Defendant failed to move for a trial order of dismissal and thus failed to preserve for our review his contention that the evidence is legally insufficient to support the conviction of promoting a sexual performance by a child (see People v Gray, 86 NY2d 10, 19 [1995]). We reject the further contention of defendant that the verdict convicting him of that crime is against the weight of the evidence (see generally People v Bleakley, 69 NY2d 490, 495 [1987]). The jury in the first trial had the opportunity to view the video created by defendant, and its determination that the video depicted defendant simulating an act of oral sexual conduct with the victim is supported by the record (see People v Foley, 257 AD2d 243, 253-254 [1999], affd 94 NY2d 668 [2000], cert denied 531 US 875 [2000]).

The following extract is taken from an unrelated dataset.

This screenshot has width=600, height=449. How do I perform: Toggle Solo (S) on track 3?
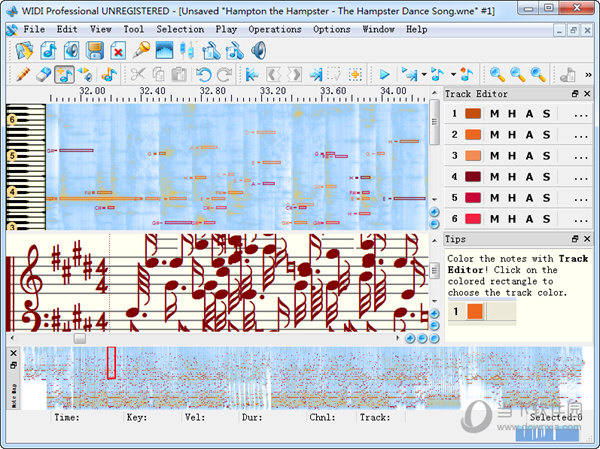[546, 156]
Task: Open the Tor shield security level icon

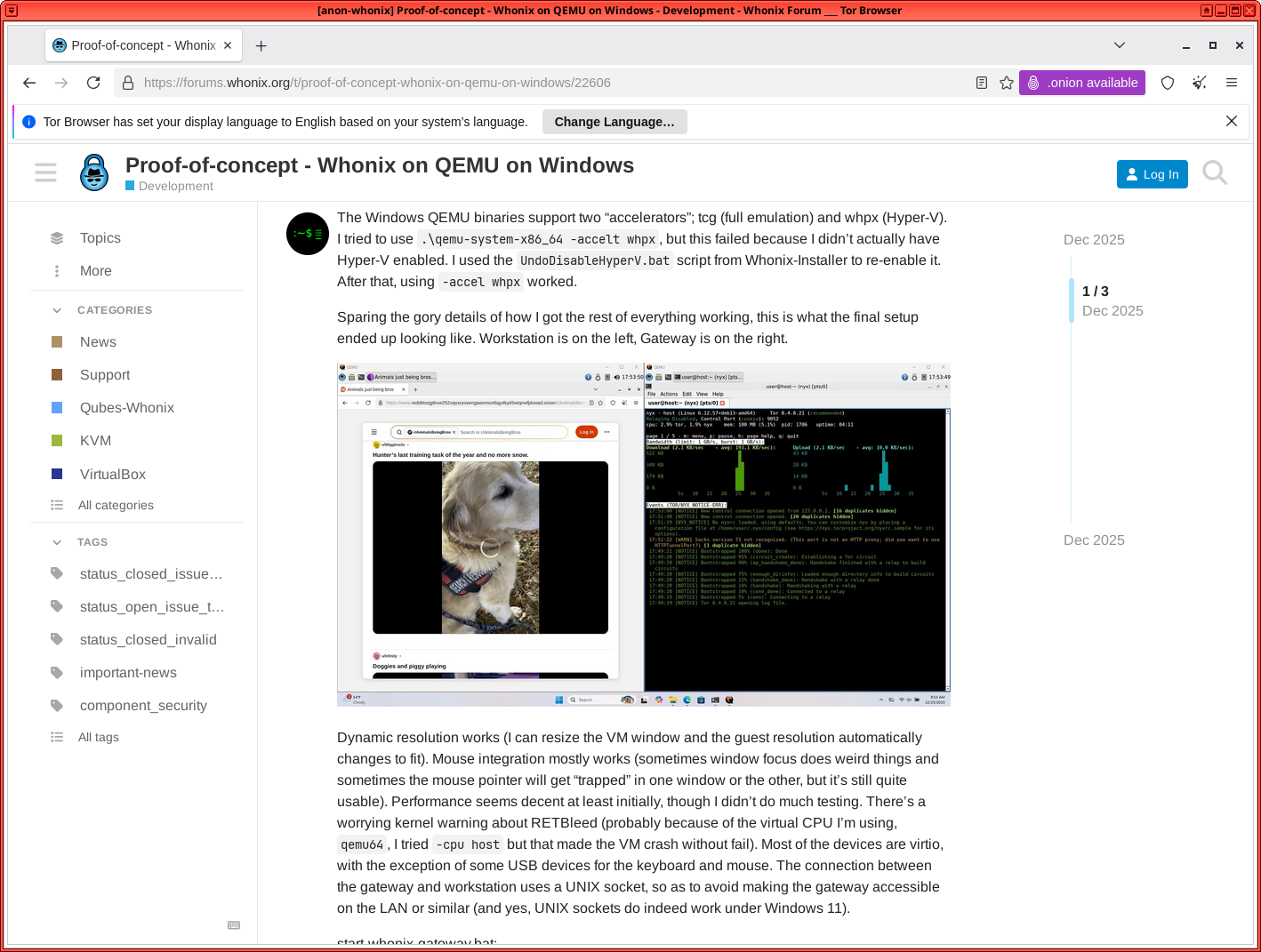Action: (x=1168, y=83)
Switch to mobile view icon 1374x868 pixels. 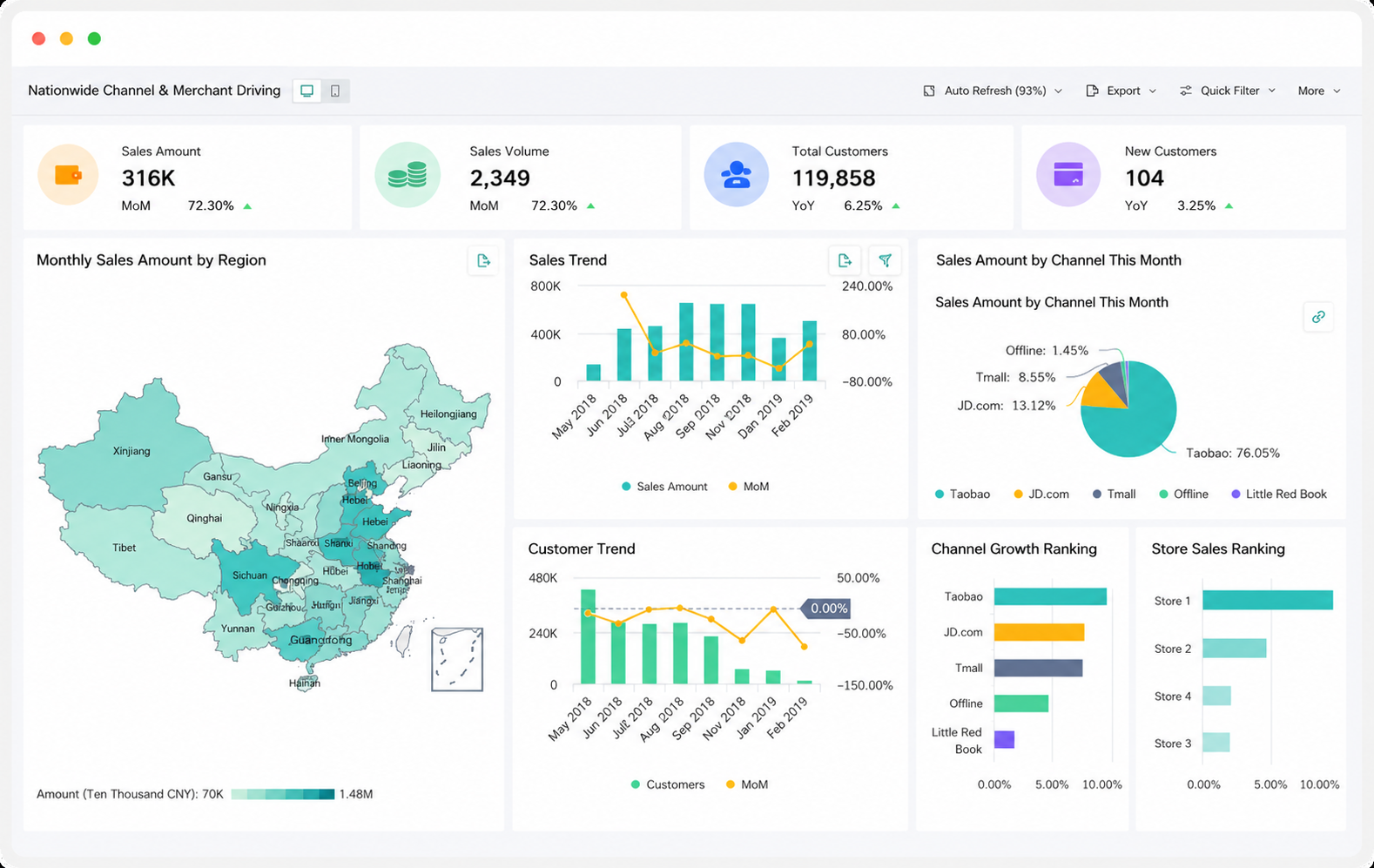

Contrary to defendant’s remaining contention, the prosecutor’s instructions to the grand jury were “not so misleading or *1276incomplete that the integrity of the proceedings was substantially undermined” (People v Wooten, 283 AD2d 931, 932 [2001], lv denied 96 NY2d 943 [2001]). It is well settled that it is “sufficient if the District Attorney provides the Grand Jury with enough information to enable it intelligently to decide whether a crime has been committed and to determine whether there exists legally sufficient evidence to establish the material elements of the crime” (People v Calbud, Inc., 49 NY2d 389, 394-395 [1980]). “The test is whether the instructions were so deficient as to impair the integrity of the Grand July’s deliberations” (People v Cannon, 210 AD2d 764, 766 [1994]). Here, the prosecutor’s failure to instruct the grand jury on the statutory definition of the term “oral sexual conduct” does not warrant dismissal of the count charging defendant with promoting a sexual performance by a child. The statutory definition of that term is not technical and reflects a lay person’s common understanding of the term. Present—Scudder, P.J., Hurlbutt, Lunn, Green and Gorski, JJ.